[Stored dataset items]
---*---

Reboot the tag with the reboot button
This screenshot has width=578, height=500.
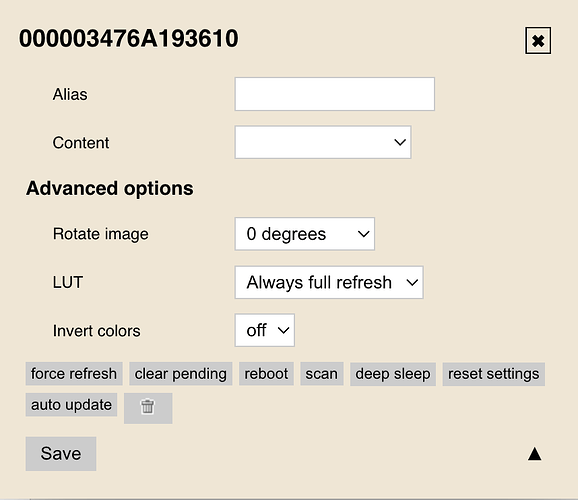tap(266, 374)
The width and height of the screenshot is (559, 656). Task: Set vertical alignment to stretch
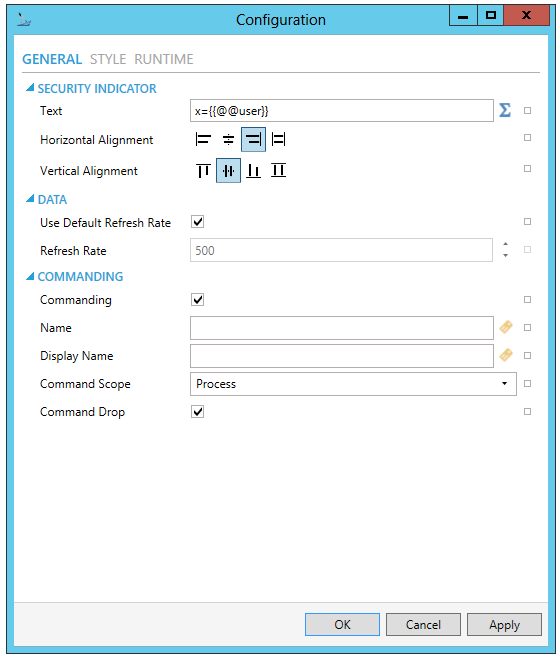pos(279,171)
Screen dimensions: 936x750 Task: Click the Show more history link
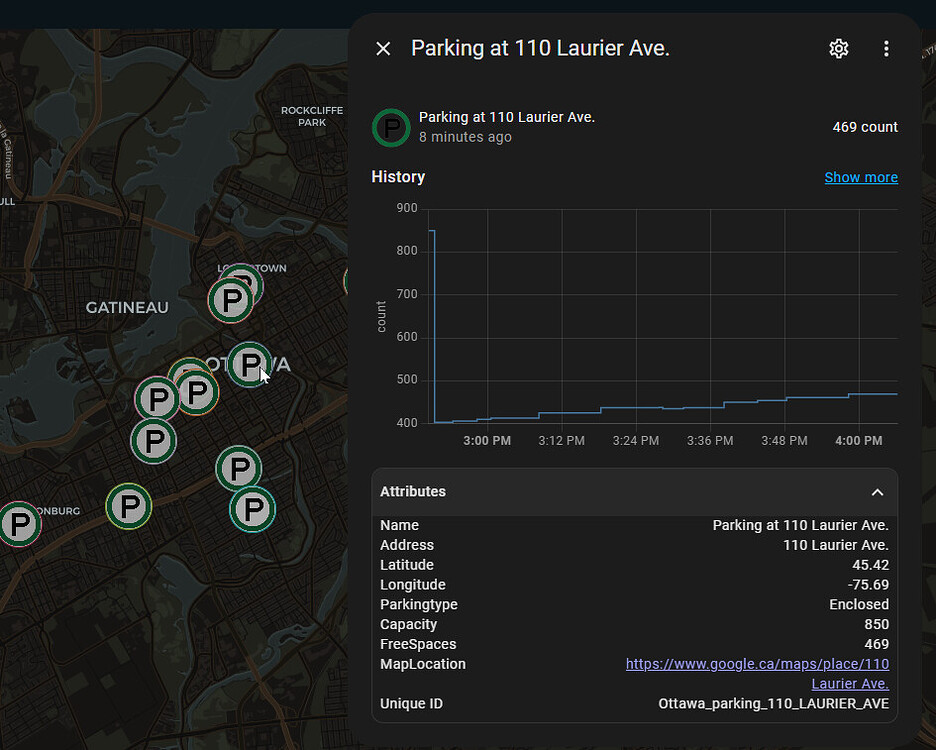[x=860, y=177]
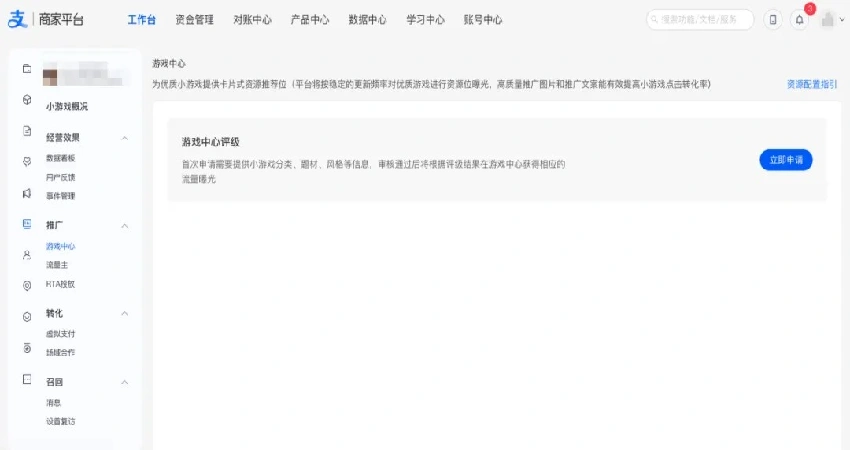850x450 pixels.
Task: Collapse the 召回 section
Action: (125, 382)
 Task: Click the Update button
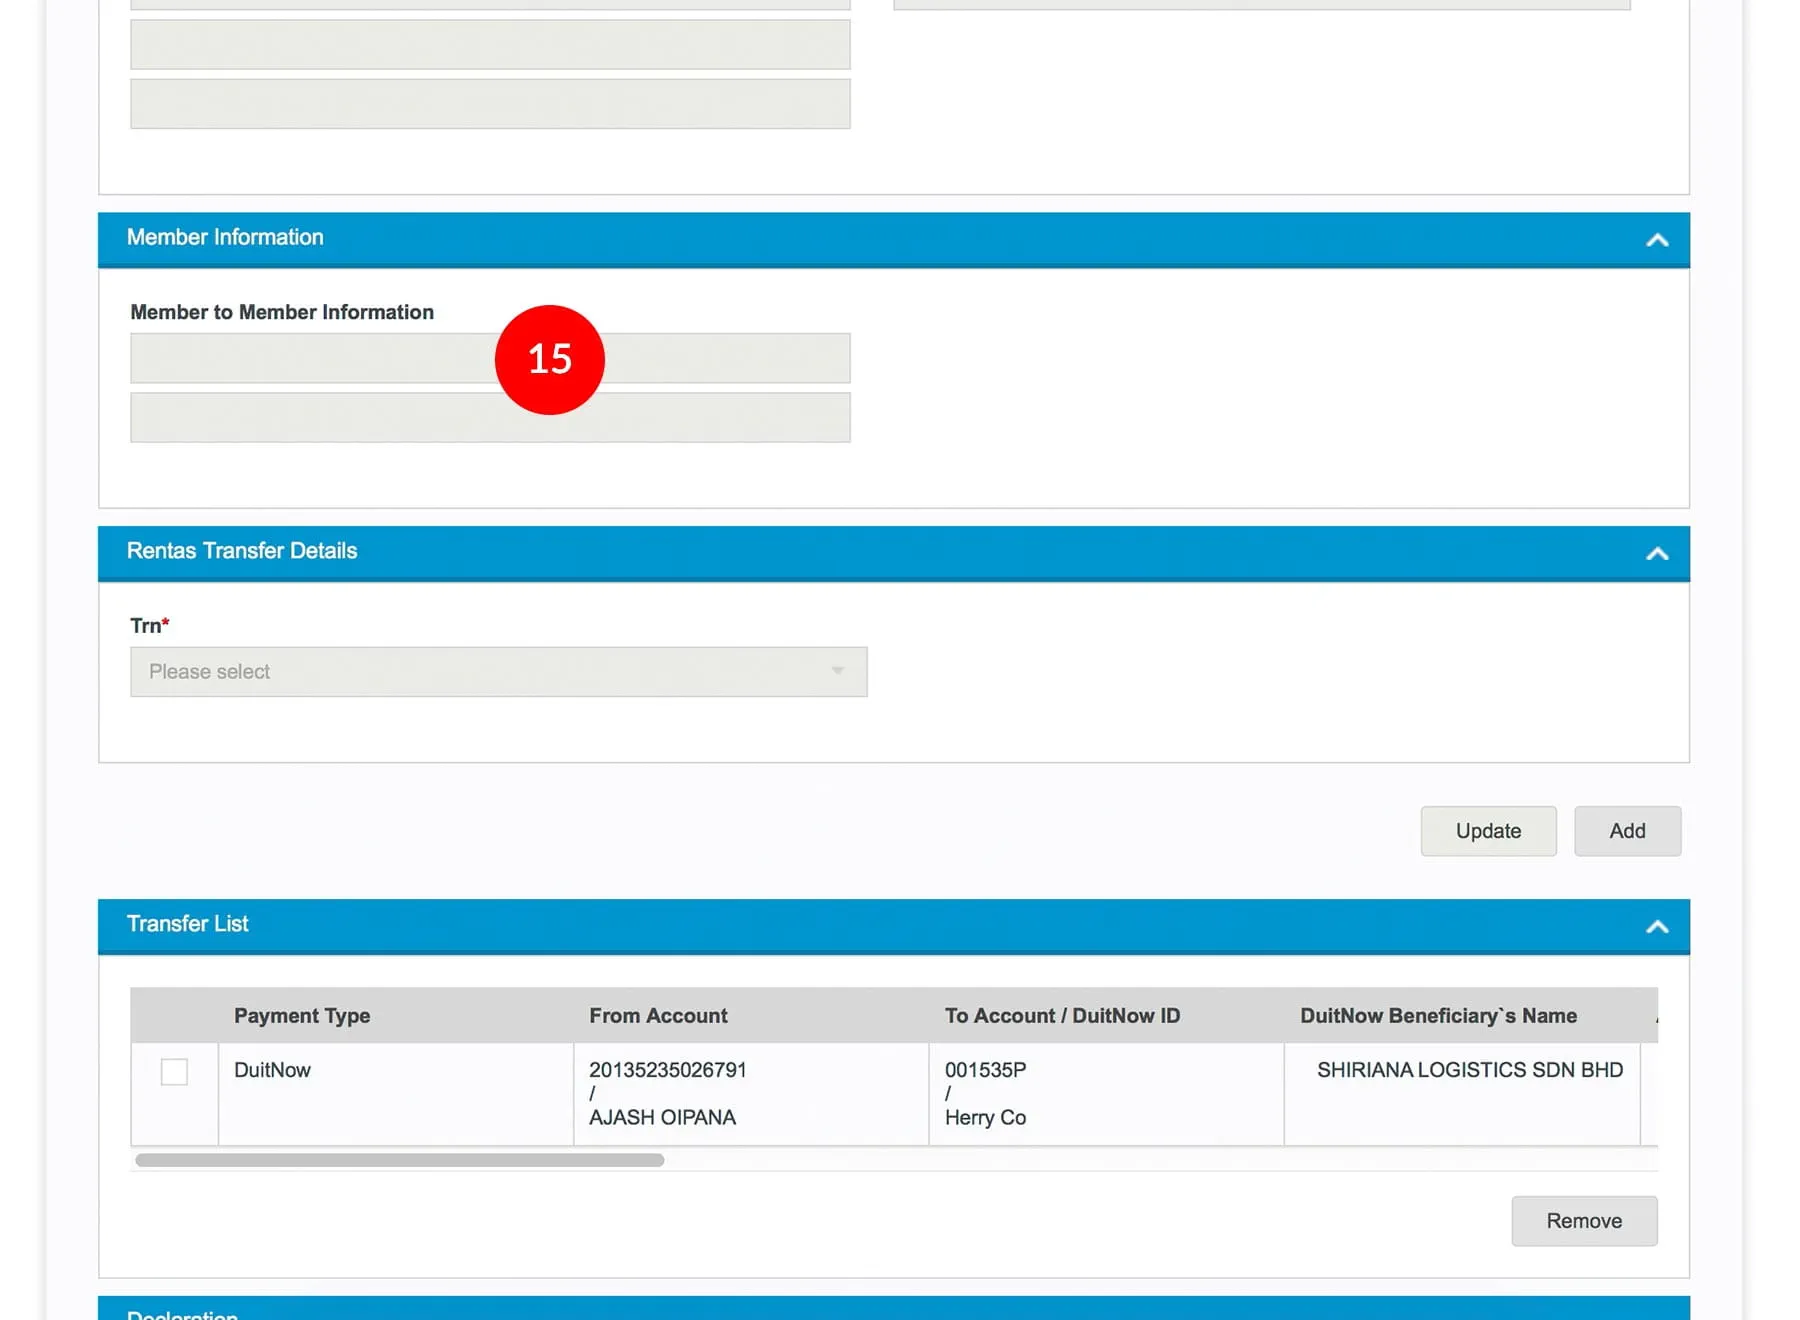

---*---

Work order: Repeat each entry above exactly. Omit the pictures.

Exercise response:
Reboot the tag with the reboot button
This screenshot has width=578, height=500.
tap(266, 374)
The width and height of the screenshot is (559, 656). Task: Set vertical alignment to stretch
pos(279,171)
Screen dimensions: 936x750 Task: Click the Show more history link
[x=860, y=177]
850x450 pixels.
Task: Collapse the 召回 section
Action: (125, 382)
 Task: Click the Update button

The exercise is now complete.